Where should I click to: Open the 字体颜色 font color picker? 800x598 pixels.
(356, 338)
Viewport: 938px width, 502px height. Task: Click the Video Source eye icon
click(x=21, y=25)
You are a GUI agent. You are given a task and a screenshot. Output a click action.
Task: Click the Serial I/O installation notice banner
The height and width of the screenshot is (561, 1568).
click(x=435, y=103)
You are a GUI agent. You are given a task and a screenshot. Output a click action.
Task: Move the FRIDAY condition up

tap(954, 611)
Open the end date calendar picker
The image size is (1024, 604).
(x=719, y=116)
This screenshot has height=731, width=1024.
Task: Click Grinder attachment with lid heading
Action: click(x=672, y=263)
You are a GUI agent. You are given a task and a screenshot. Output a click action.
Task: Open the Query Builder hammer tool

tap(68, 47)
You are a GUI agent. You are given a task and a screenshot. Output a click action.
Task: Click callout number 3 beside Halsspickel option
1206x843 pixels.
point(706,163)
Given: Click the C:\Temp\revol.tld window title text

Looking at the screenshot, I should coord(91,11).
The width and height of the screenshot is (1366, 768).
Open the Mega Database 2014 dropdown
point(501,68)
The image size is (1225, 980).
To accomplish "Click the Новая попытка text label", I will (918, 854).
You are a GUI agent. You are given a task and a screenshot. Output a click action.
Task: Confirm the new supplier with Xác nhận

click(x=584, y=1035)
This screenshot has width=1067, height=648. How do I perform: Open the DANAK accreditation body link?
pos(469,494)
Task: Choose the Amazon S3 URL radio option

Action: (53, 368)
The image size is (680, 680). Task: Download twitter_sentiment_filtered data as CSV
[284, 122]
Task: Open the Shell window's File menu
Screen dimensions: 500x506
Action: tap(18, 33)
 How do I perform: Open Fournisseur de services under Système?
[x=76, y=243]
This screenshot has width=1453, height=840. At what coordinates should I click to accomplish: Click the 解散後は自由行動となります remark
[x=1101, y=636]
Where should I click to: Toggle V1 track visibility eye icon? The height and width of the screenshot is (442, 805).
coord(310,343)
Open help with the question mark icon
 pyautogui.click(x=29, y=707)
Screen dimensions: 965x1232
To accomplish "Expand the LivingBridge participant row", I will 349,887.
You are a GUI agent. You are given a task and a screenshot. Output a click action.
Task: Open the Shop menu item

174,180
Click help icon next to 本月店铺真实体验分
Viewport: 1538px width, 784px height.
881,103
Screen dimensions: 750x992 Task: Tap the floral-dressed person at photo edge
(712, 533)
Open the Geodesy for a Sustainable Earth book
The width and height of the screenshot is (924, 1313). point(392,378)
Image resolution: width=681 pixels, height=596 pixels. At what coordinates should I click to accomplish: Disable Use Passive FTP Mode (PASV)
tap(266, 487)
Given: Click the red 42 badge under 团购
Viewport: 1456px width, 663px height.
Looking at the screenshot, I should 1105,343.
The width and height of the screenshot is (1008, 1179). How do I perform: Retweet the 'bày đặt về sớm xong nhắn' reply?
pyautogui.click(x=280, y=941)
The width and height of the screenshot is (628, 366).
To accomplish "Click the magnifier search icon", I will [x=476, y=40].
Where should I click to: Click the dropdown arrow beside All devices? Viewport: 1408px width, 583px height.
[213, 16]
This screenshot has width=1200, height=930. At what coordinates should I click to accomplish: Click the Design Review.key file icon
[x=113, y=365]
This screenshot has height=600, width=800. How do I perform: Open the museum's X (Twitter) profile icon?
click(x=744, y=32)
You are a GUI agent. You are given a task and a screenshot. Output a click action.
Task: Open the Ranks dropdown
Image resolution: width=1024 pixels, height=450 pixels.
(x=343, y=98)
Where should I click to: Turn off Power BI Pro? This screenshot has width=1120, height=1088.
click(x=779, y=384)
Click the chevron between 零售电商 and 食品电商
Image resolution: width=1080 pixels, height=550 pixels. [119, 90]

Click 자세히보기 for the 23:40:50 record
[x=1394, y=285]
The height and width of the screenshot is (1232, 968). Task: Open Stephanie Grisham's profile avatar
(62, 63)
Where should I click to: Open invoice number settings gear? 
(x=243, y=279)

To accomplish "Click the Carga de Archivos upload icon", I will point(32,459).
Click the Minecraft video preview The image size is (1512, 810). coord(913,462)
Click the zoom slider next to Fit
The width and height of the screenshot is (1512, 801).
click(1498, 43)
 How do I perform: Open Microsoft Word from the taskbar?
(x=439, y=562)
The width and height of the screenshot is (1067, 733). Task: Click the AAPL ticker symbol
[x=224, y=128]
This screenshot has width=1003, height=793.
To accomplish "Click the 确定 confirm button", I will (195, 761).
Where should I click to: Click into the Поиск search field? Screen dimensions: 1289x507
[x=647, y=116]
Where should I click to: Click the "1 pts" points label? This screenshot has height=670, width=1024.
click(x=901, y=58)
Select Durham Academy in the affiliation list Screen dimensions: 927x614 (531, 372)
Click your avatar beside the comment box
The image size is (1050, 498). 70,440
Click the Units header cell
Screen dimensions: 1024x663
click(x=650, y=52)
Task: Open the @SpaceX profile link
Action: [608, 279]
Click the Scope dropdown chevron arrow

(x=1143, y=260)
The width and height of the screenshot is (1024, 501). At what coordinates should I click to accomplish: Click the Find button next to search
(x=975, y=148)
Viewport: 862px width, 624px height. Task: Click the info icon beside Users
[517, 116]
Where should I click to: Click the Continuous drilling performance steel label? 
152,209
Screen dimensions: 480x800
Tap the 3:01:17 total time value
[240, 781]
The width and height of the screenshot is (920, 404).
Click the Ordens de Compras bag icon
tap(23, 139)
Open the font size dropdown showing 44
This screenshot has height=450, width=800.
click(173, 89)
────────────────────────────────────────
> [What to produce]:
Print out each record above exactly, with nothing omitted.

> [Answer box]:
Where should I click to: Open the 字体颜色 font color picker? 800x598 pixels.
(356, 338)
Viewport: 938px width, 502px height. Task: Click the Video Source eye icon
click(x=21, y=25)
You are a GUI agent. You are given a task and a screenshot. Output a click action.
Task: Click the Serial I/O installation notice banner
The height and width of the screenshot is (561, 1568).
click(x=435, y=103)
You are a GUI agent. You are given a task and a screenshot. Output a click action.
Task: Move the FRIDAY condition up

tap(954, 611)
Open the end date calendar picker
The image size is (1024, 604).
(x=719, y=116)
This screenshot has height=731, width=1024.
Task: Click Grinder attachment with lid heading
Action: click(x=672, y=263)
You are a GUI agent. You are given a task and a screenshot. Output a click action.
Task: Open the Query Builder hammer tool

tap(68, 47)
You are a GUI agent. You are given a task and a screenshot. Output a click action.
Task: Click callout number 3 beside Halsspickel option
1206x843 pixels.
point(706,163)
Given: Click the C:\Temp\revol.tld window title text

Looking at the screenshot, I should coord(91,11).
The width and height of the screenshot is (1366, 768).
Open the Mega Database 2014 dropdown
point(501,68)
The image size is (1225, 980).
To accomplish "Click the Новая попытка text label", I will (918, 854).
You are a GUI agent. You are given a task and a screenshot. Output a click action.
Task: Confirm the new supplier with Xác nhận

click(x=584, y=1035)
This screenshot has width=1067, height=648. How do I perform: Open the DANAK accreditation body link?
pos(469,494)
Task: Choose the Amazon S3 URL radio option

Action: (53, 368)
The image size is (680, 680). Task: Download twitter_sentiment_filtered data as CSV
[284, 122]
Task: Open the Shell window's File menu
Screen dimensions: 500x506
Action: tap(18, 33)
 How do I perform: Open Fournisseur de services under Système?
[x=76, y=243]
This screenshot has width=1453, height=840. At what coordinates should I click to accomplish: Click the 解散後は自由行動となります remark
[x=1101, y=636]
Where should I click to: Toggle V1 track visibility eye icon? The height and width of the screenshot is (442, 805).
coord(310,343)
Open help with the question mark icon
 pyautogui.click(x=29, y=707)
Screen dimensions: 965x1232
To accomplish "Expand the LivingBridge participant row", I will 349,887.
You are a GUI agent. You are given a task and a screenshot. Output a click action.
Task: Open the Shop menu item

174,180
Click help icon next to 本月店铺真实体验分
Viewport: 1538px width, 784px height.
881,103
Screen dimensions: 750x992 Task: Tap the floral-dressed person at photo edge
(712, 533)
Open the Geodesy for a Sustainable Earth book
The width and height of the screenshot is (924, 1313). point(392,378)
Image resolution: width=681 pixels, height=596 pixels. At what coordinates should I click to accomplish: Disable Use Passive FTP Mode (PASV)
tap(266, 487)
Given: Click the red 42 badge under 团购
Viewport: 1456px width, 663px height.
Looking at the screenshot, I should 1105,343.
The width and height of the screenshot is (1008, 1179). How do I perform: Retweet the 'bày đặt về sớm xong nhắn' reply?
pyautogui.click(x=280, y=941)
The width and height of the screenshot is (628, 366).
To accomplish "Click the magnifier search icon", I will [x=476, y=40].
Where should I click to: Click the dropdown arrow beside All devices? Viewport: 1408px width, 583px height.
[213, 16]
This screenshot has width=1200, height=930. At what coordinates should I click to accomplish: Click the Design Review.key file icon
[x=113, y=365]
This screenshot has height=600, width=800. How do I perform: Open the museum's X (Twitter) profile icon?
click(x=744, y=32)
You are a GUI agent. You are given a task and a screenshot. Output a click action.
Task: Open the Ranks dropdown
Image resolution: width=1024 pixels, height=450 pixels.
(x=343, y=98)
Where should I click to: Turn off Power BI Pro? This screenshot has width=1120, height=1088.
click(x=779, y=384)
Click the chevron between 零售电商 and 食品电商
Image resolution: width=1080 pixels, height=550 pixels. [119, 90]

Click 자세히보기 for the 23:40:50 record
[x=1394, y=285]
The height and width of the screenshot is (1232, 968). Task: Open Stephanie Grisham's profile avatar
(62, 63)
Where should I click to: Open invoice number settings gear? 
(x=243, y=279)

To accomplish "Click the Carga de Archivos upload icon", I will point(32,459).
Click the Minecraft video preview The image size is (1512, 810). coord(913,462)
Click the zoom slider next to Fit
The width and height of the screenshot is (1512, 801).
click(1498, 43)
 How do I perform: Open Microsoft Word from the taskbar?
(x=439, y=562)
The width and height of the screenshot is (1067, 733). Task: Click the AAPL ticker symbol
[x=224, y=128]
This screenshot has width=1003, height=793.
To accomplish "Click the 确定 confirm button", I will (195, 761).
Where should I click to: Click into the Поиск search field? Screen dimensions: 1289x507
[x=647, y=116]
Where should I click to: Click the "1 pts" points label? This screenshot has height=670, width=1024.
click(x=901, y=58)
Select Durham Academy in the affiliation list Screen dimensions: 927x614 (531, 372)
Click your avatar beside the comment box
The image size is (1050, 498). 70,440
Click the Units header cell
Screen dimensions: 1024x663
click(x=650, y=52)
Task: Open the @SpaceX profile link
Action: [608, 279]
Click the Scope dropdown chevron arrow

(x=1143, y=260)
The width and height of the screenshot is (1024, 501). At what coordinates should I click to accomplish: Click the Find button next to search
(x=975, y=148)
Viewport: 862px width, 624px height. Task: Click the info icon beside Users
[517, 116]
Where should I click to: Click the Continuous drilling performance steel label? 
152,209
Screen dimensions: 480x800
Tap the 3:01:17 total time value
[240, 781]
The width and height of the screenshot is (920, 404).
Click the Ordens de Compras bag icon
tap(23, 139)
Open the font size dropdown showing 44
This screenshot has height=450, width=800.
click(173, 89)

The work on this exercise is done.